[Screen grounding examples]
====
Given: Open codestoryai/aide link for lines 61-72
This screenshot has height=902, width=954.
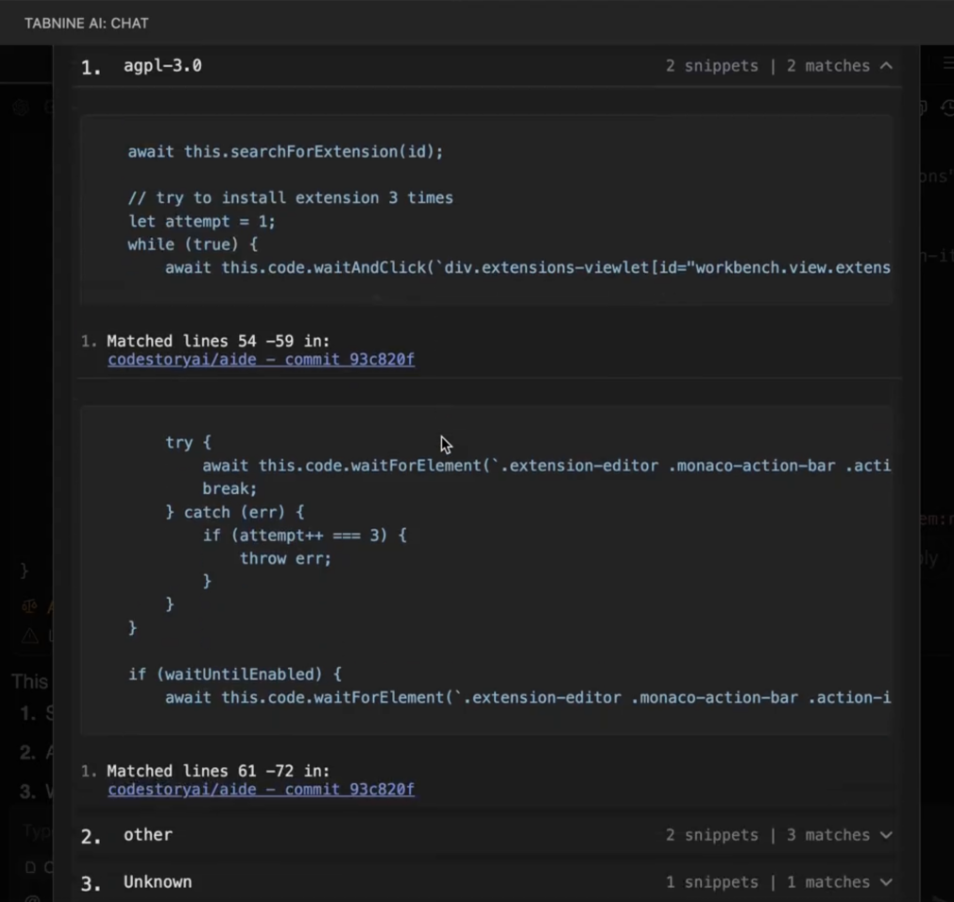Looking at the screenshot, I should (x=261, y=790).
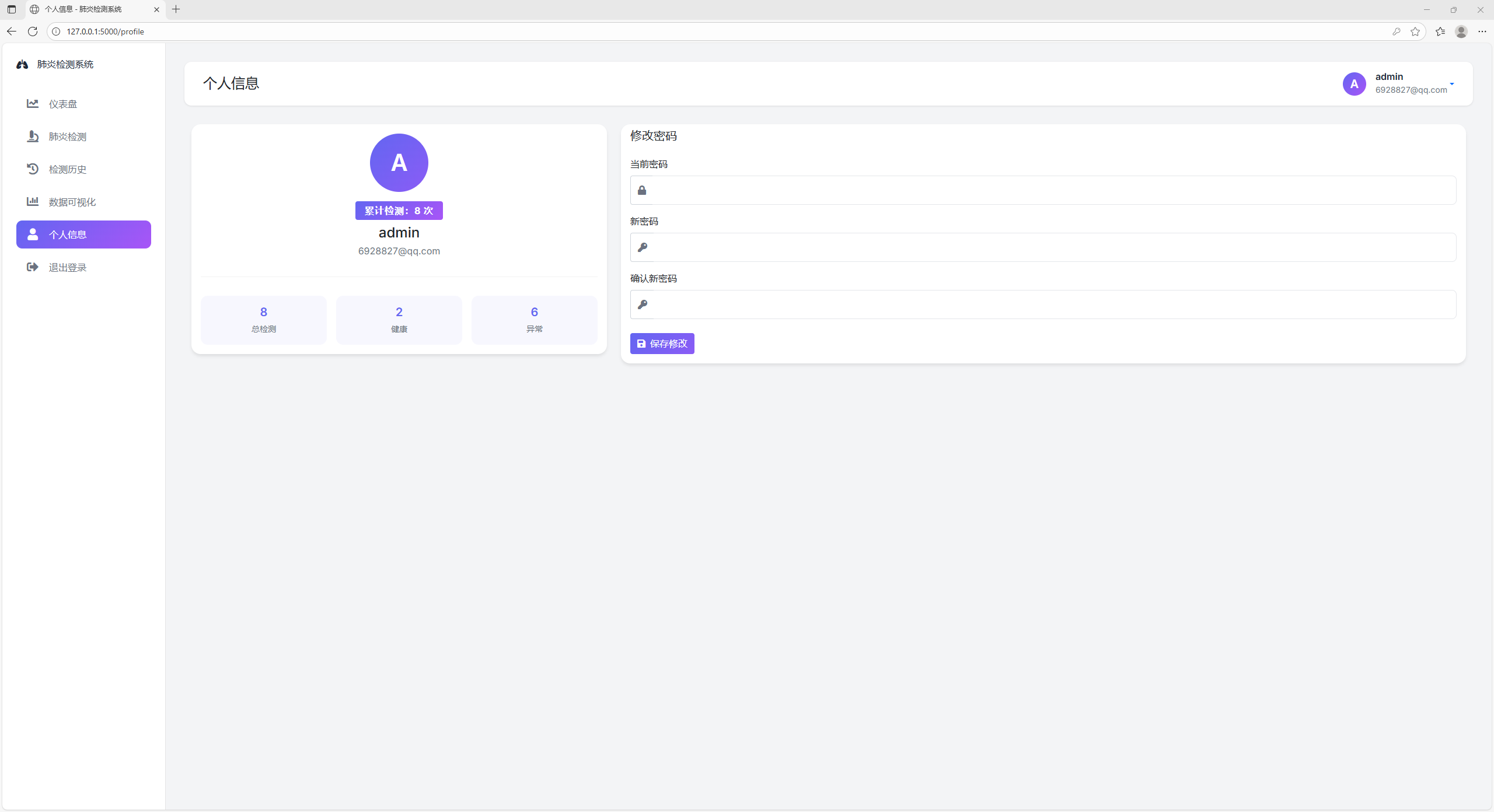Click the lungs logo icon in sidebar
This screenshot has width=1494, height=812.
(22, 65)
====
Problem details: Can you quote every line of the records above word for word, leaving the pictures out?

Result for this exercise:
Given: Open codestoryai/aide link for lines 61-72
This screenshot has height=902, width=954.
Looking at the screenshot, I should (x=261, y=790).
Click the lungs logo icon in sidebar
This screenshot has width=1494, height=812.
(22, 65)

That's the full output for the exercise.